Preparing a cash flow model to be used in project evaluation is not just an exercise in manipulating numbers in Microsoft Excel. There are numerous complexities in compiling such a model which require a thorough understanding of the project and the commodity, from geology to mining to processing to logistics to marketing the finished product. There are technical matters specific to product and commodity to be considered. Further, the terms of any off-take / marketing agreement or toll-treating agreement need to be used accurately and properly modelled.
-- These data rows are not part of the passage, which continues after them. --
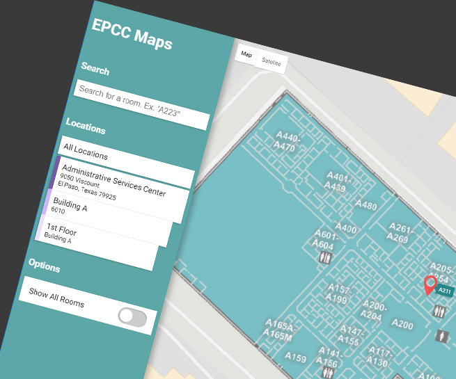Select the Map view tab
The image size is (456, 379).
click(246, 54)
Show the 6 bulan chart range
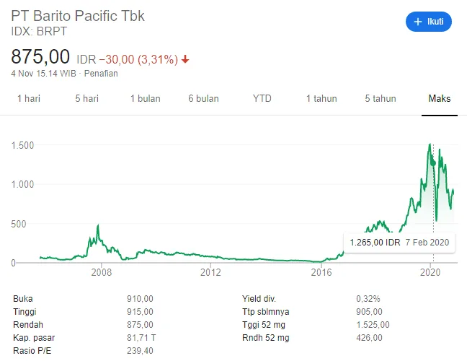467x361 pixels. pos(204,98)
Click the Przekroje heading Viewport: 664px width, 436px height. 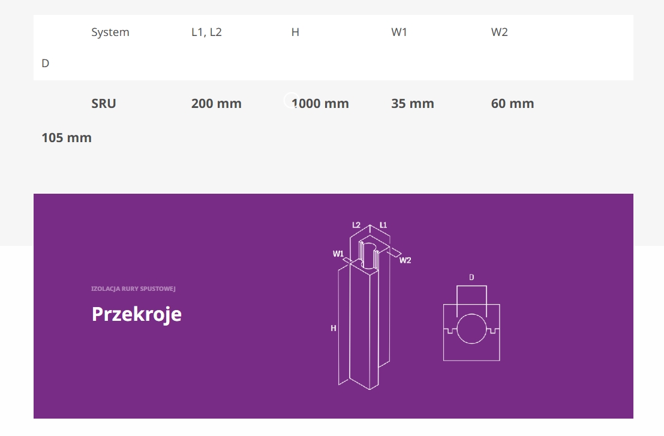pos(137,314)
In most projects, month zero (marking the start of the project) is not the same for the mining and the processing components. The mining ramp-up to steady state invariably takes much longer than that of the processing plant (see diagram). The time when the first ore can be fed into the plant needs to be carefully assessed, so the size of the run-of-mine (RoM) stockpile during construction does not get too large, compared to a plant that is brought on stream too early -- only to be starved of RoM ore (reducing revenue and increasing unit costs).

This requires carefully modelling the movements of tonnages and contained metal into and out of the stockpile.

A simple error is the incorrect use of terminology with respect to processing plants: with coal, industrial minerals and dimension stone, apply yield to RoM tonnage to describe the percentage of saleable product to be derived; with precious and base metals, apply recovery as a percentage of contained metal in the plant feed. With projects such as platinum group metals (PGMs), relationships exist between the head grade of the plant feed and the applicable recovery – the higher the grade, the higher the recovery. A further complication is that the distribution of the PGMs in the plant feed, or the prill split, varies from project to project, and the recoveries that apply to the various elements are different. Applying an average recovery tends to understate the recovery of the main revenue drivers, platinum and palladium, and overstate the Au (gold) recovered, with a general reduction in revenue.

This discussion introduces a few of the many important distinctions in calculating elements that can impact cost estimates and make the difference between success and failure.

For instance: were capital cost estimates phased independently for each component? How were costs determined? Who has considered the effects of changing foreign exchange rates? Does the mining licence grant ownership of the surface? How about funding for the environmental closure costs? Are the evaluation models calculated in real or nominal terms? And what about inflationary effects?

The SRK study team looks closely at all of these eventualities, critically reviewing and validating them against historical operating statistics.